The questions-not-asked include asking about the basis for student B's actions. As @BenBitdiddle comments after his answer, perhaps student B was "advised" to ask the most famous professor, etc.
My blanket reaction to this is that this advice should not have come from any professionally competent "advisor", but probably from peers, or peer-based information. Abstractly, there's certainly nothing wrong with getting the opinions of one's friends and peers. However, it is exactly in such situations that the critical weakness in asking people who don't know much about a given thing is instantiated. How to know that this would be a problem? Difficult, for many understandable reasons, but that does not resolve the issue!
That is, younger people would benefit from appreciating the palpable fact that important decisions affecting their lives are made by people (often older) who need not share their viewpoint, nor their same-age friends' viewpoint.
While it is true that some people who "have power" abuse it, this is not a universal, and it is not wise to postulate that all experienced/older people are oppressive or selfish. Genuine experience, as opposed to conjecture, is hard to replace. Thus, ideally, letter-of-recommendation writers are sufficiently experienced to have been through (and succeeded in) the endeavor for which they're writing a letter. Perhaps also experience (and successful in) appraising the likely future success of people in those endeavors. From this comes the value of letters of recommendation.
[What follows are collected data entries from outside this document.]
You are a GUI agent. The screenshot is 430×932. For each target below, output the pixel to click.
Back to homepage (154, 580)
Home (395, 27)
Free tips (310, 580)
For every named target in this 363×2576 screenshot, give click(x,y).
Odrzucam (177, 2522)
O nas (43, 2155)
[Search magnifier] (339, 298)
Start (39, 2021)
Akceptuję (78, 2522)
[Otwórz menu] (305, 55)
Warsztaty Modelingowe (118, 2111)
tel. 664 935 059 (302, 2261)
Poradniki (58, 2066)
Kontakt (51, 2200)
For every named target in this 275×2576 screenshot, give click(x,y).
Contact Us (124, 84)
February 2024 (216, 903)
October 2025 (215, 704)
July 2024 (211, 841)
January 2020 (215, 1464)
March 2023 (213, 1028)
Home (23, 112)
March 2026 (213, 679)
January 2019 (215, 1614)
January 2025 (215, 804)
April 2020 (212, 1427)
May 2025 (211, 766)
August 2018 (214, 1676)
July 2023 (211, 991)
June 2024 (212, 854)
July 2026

Yes, unfortunately, even a pretty-darn-good performance in a routine course doesn't give a letter writer much to work with. Many people hit that mark, etc.
What's a student to do who has trashed all those bridges, before they realized that it'd matter? Probably spend extra time proving exactly that they'd caught on, and have moved to a different plateau. But there'd need to be tangible evidence, not just a promise.
So, in effect, "tell your friends not to hope for letters from faculty in whose courses they'd done badly"... And, if people discover themselves in the position that there's no alternative, then they need to get as close to a "do-over" as they can, because otherwise they've sealed their own fate, in any conventional avenue.
Yes, it is indeed unfortunate that this "appraisal" period comes during a period of peoples' lives where many things are in turmoil...
So, again, people who become aware of this mechanism should "tell their friends" to work hard to avoid finding themselves in such a situation. If one does, then it is almost surely better to allocate considerable time to repair the damage, rather than somehow "fake it" and limp along with fatally bad letters of recommendation.
By the way, part of the "currency" that faculty have to spend (or not) is their word/reputation, so they are very, very hesitant to blow it on bogus not-so-bad recommendations. Faculty who'll give glowing recommendations to nearly anyone will have debased that currency to an extent that it is nearly worthless... so you'd not gain from a letter from them anyway.